(Collected data)
════════════════

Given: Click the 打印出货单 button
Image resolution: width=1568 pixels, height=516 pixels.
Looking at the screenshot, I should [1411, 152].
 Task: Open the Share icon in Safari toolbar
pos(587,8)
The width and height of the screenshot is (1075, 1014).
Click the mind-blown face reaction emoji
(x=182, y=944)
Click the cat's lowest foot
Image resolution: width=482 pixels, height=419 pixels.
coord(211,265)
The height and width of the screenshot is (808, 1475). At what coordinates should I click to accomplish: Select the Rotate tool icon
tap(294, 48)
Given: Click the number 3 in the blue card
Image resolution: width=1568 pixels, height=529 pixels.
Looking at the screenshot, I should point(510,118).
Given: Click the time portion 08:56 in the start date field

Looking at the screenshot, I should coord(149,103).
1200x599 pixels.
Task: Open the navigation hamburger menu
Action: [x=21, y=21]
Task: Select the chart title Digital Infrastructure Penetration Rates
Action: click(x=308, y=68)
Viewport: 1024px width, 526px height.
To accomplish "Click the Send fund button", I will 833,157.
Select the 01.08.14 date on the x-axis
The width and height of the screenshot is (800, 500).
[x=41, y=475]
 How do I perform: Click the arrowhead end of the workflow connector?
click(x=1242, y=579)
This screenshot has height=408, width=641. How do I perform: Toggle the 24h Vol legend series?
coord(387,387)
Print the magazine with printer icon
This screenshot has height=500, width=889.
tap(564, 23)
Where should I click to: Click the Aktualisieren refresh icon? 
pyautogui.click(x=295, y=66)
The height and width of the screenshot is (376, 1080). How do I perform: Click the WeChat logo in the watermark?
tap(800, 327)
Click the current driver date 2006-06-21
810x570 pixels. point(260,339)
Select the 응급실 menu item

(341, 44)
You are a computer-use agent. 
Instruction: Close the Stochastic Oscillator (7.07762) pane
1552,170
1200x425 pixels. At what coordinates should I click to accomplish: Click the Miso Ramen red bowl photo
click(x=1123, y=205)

════════════════

Work instruction => Word for word, return each of the entries.

Response below =>
Given: Click the 打印出货单 button
Image resolution: width=1568 pixels, height=516 pixels.
Looking at the screenshot, I should [1411, 152].
 Task: Open the Share icon in Safari toolbar
pos(587,8)
The width and height of the screenshot is (1075, 1014).
Click the mind-blown face reaction emoji
(x=182, y=944)
Click the cat's lowest foot
Image resolution: width=482 pixels, height=419 pixels.
coord(211,265)
The height and width of the screenshot is (808, 1475). At what coordinates should I click to accomplish: Select the Rotate tool icon
tap(294, 48)
Given: Click the number 3 in the blue card
Image resolution: width=1568 pixels, height=529 pixels.
Looking at the screenshot, I should point(510,118).
Given: Click the time portion 08:56 in the start date field

Looking at the screenshot, I should coord(149,103).
1200x599 pixels.
Task: Open the navigation hamburger menu
Action: [x=21, y=21]
Task: Select the chart title Digital Infrastructure Penetration Rates
Action: click(x=308, y=68)
Viewport: 1024px width, 526px height.
To accomplish "Click the Send fund button", I will 833,157.
Select the 01.08.14 date on the x-axis
The width and height of the screenshot is (800, 500).
[x=41, y=475]
 How do I perform: Click the arrowhead end of the workflow connector?
click(x=1242, y=579)
This screenshot has height=408, width=641. How do I perform: Toggle the 24h Vol legend series?
coord(387,387)
Print the magazine with printer icon
This screenshot has height=500, width=889.
tap(564, 23)
Where should I click to: Click the Aktualisieren refresh icon? 
pyautogui.click(x=295, y=66)
The height and width of the screenshot is (376, 1080). How do I perform: Click the WeChat logo in the watermark?
tap(800, 327)
Click the current driver date 2006-06-21
810x570 pixels. point(260,339)
Select the 응급실 menu item

(341, 44)
You are a computer-use agent. 
Instruction: Close the Stochastic Oscillator (7.07762) pane
1552,170
1200x425 pixels. At what coordinates should I click to accomplish: Click the Miso Ramen red bowl photo
click(x=1123, y=205)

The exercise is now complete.